BUCHAREST - Romania's Constitutional Court on July 18 rejected an appeal against a friendship treaty with Ukraine submitted by half of the judges of the Supreme Court.

The treaty confirms existing borders between the two neighboring countries and resolves long-standing disputes over the borderlands of southern Bessarabia and northern Bukovyna, as well as ownership of the Zmiynyi Island, which now belongs to Ukraine. It was signed by Presidents Leonid Kuchma of Ukraine and Emil Constantinescu of Romania on June 2.

The Constitutional Court rejected the challenge by 17 Supreme Court judges on the grounds that it was submitted after President Constantinescu signed the treaty into law.
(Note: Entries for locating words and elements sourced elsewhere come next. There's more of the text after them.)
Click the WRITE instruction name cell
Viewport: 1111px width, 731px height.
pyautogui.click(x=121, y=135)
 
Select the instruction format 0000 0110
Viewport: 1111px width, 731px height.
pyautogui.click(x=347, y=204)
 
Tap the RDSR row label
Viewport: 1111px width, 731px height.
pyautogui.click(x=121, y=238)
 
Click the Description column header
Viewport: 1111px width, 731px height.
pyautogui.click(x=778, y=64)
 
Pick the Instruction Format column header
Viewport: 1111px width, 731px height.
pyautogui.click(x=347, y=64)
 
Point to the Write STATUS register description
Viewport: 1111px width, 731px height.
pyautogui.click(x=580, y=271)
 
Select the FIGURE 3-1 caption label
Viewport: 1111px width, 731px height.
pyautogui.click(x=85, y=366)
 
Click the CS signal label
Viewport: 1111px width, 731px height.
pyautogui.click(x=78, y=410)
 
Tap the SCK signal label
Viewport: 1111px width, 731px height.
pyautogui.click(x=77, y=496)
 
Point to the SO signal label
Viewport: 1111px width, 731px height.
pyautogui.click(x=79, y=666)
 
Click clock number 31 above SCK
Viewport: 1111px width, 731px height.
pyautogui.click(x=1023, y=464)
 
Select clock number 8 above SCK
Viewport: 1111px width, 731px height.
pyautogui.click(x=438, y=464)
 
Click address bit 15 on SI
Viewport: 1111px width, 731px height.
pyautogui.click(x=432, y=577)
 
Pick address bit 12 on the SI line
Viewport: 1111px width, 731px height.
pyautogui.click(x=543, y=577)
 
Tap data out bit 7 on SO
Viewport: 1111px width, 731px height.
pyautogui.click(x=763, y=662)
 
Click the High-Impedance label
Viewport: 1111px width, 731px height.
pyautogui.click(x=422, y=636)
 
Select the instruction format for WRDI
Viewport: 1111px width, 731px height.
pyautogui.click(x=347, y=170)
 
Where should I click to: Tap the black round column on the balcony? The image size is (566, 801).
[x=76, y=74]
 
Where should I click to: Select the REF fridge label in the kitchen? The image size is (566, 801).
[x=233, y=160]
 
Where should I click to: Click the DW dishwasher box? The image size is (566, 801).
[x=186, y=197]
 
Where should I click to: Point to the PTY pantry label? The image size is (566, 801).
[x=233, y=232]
The court said the appeal was made after President Constantinescu had promulgated the law on the treaty previously ratified by the Romanian Parliament and that it fell in line with the Romanian Constitution of 1991. The Supreme Court judges had argued that the treaty violated the Constitution, which proclaims Romania as a "unitary and indivisible state."

Romania's Chamber of Deputies, its lower house, ratified the treaty on June 26 by a vote of 165-92. The Senate followed on July 7 by a vote of 65-50. In both houses, Romania's three opposition parties voted against approval.

Ukraine's Verkhovna Rada also has approved the document, the same day the Romanian Supreme court judges were trying to have it declared illegal, reported Reuters.